2. Südchinesisches Meer
abc-xyz 19.08.2012
Die jetzigen Inselbesetzungen sind eigentlich nur ein kleiner dessen, was noch vorgeht. Das gesamte Südchinesische Meer ist ein Schachbrett voller besetzer und unbesetzter Inseln, die von praktischen allen Anreinerstaaten beansprucht werden, teilweise ohne zu wissen wo der eine seinen Anspruch gelten machen will und der andere nicht, außer China, dass alle Inseln haben will, bis vor die Küste Borneo. Mit Vietnam hat China schon einige Seegefechte in de 1980ern durchgeführt.
3.
Wololooo 19.08.2012
Zitat von wwwwalterzutage, was der Nationalismus so hervorbringt. Wenn man bedenkt, was die Japaner im Zweiten Weltkrieg an Kriegsverbrechen begangen haben, dann sind die kleinen territorialen Verluste (wie die Kurilen, die an Rußland gingen) ein Klacks gegenüber dem, was Deutschland widerfahren ist. Die Japaner sollten sich wirklich schämen für diese Art von völlig überzogenem Nationalismus. Leider getraut sich kein westliches Land, in dieser Frage Klartext zu reden, und die japanische Seite mal zurechtzuweisen, obwohl das mehr als angebracht wäre.

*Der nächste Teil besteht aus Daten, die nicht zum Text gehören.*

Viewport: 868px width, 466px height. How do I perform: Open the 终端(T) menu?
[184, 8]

Der Friedensvertrag zwischen Russland und Japan umfasst aber die Rückgabe der Kurilen, von daher ist es Japans gutes Recht dagegen vorzugehen. Auch können wir froh sein, dass es Länder gibt, die sich gegen China stellen, das einfach mal das ganze südchinesische Meer unter seinen Einflussbereich stellen will. (Hier wird das verdeutlicht: http://maritime-executive.com/media/transfer/img/South_China_Sea_claims.jpg)
4.
boeseHelene 19.08.2012
Zitat von wwwwalterzutage, was der Nationalismus so hervorbringt. Wenn man bedenkt, was die Japaner im Zweiten Weltkrieg an Kriegsverbrechen begangen haben, dann sind die kleinen territorialen Verluste (wie die Kurilen, die an Rußland gingen) ein Klacks gegenüber dem, was Deutschland widerfahren ist. Die Japaner sollten sich wirklich schämen für diese Art von völlig überzogenem Nationalismus. Leider getraut sich kein westliches Land, in dieser Frage Klartext zu reden, und die japanische Seite mal zurechtzuweisen, obwohl das mehr als angebracht wäre.

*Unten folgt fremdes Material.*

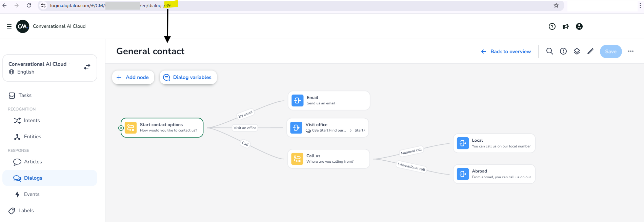
Task: Click the search magnifier icon in dialog toolbar
Action: point(550,51)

Japan wurde um einiges härter bestraft als Deutschland nämlich mit dem Abwurf zweier Atombomben Atombombenabwürfe auf Hiroshima und Nagasaki (http://de.wikipedia.org/wiki/Atombombenabw%C3%BCrfe_auf_Hiroshima_und_Nagasaki) Im übrigen gibt es auch in Japan noch heute von den USA besetzte Gebiete Kolonien der Vereinigten Staaten (http://de.wikipedia.org/wiki/Kolonien_der_Vereinigten_Staaten)
5.
rotella 19.08.2012
Zitat von wwwwalterzutage, was der Nationalismus so hervorbringt. Wenn man bedenkt, was die Japaner im Zweiten Weltkrieg an Kriegsverbrechen begangen haben, dann sind die kleinen territorialen Verluste (wie die Kurilen, die an Rußland gingen) ein Klacks gegenüber dem, was Deutschland widerfahren ist. Die Japaner sollten sich wirklich schämen für diese Art von völlig überzogenem Nationalismus. Leider getraut sich kein westliches Land, in dieser Frage Klartext zu reden, und die japanische Seite mal zurechtzuweisen, obwohl das mehr als angebracht wäre.

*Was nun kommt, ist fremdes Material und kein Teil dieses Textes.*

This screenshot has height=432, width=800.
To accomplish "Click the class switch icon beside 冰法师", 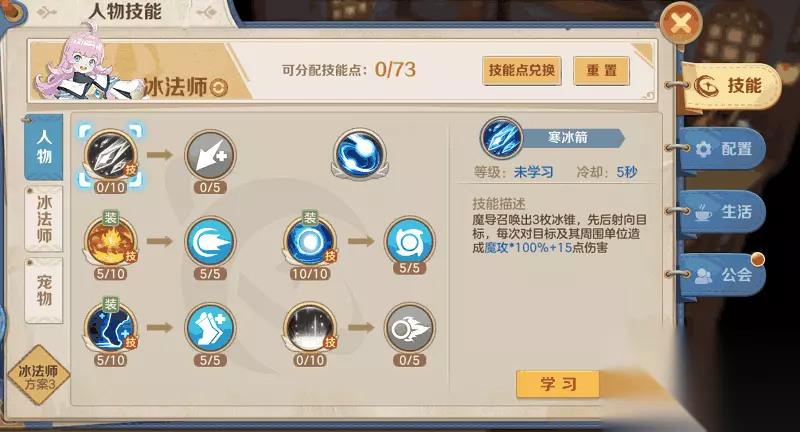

Ich sehe da keinen Unterschied zum chinesischen und zum russischen Nationalismus. Oder denk mal an die Malwinen, die Isla del Perejil oder Zypern und die anderen Insel in der Ägäis. Ihre einseitigen Schuldzuweisungen an Japan sind also völlig fehl am Platze, da sich beide Seiten im Recht fühlen.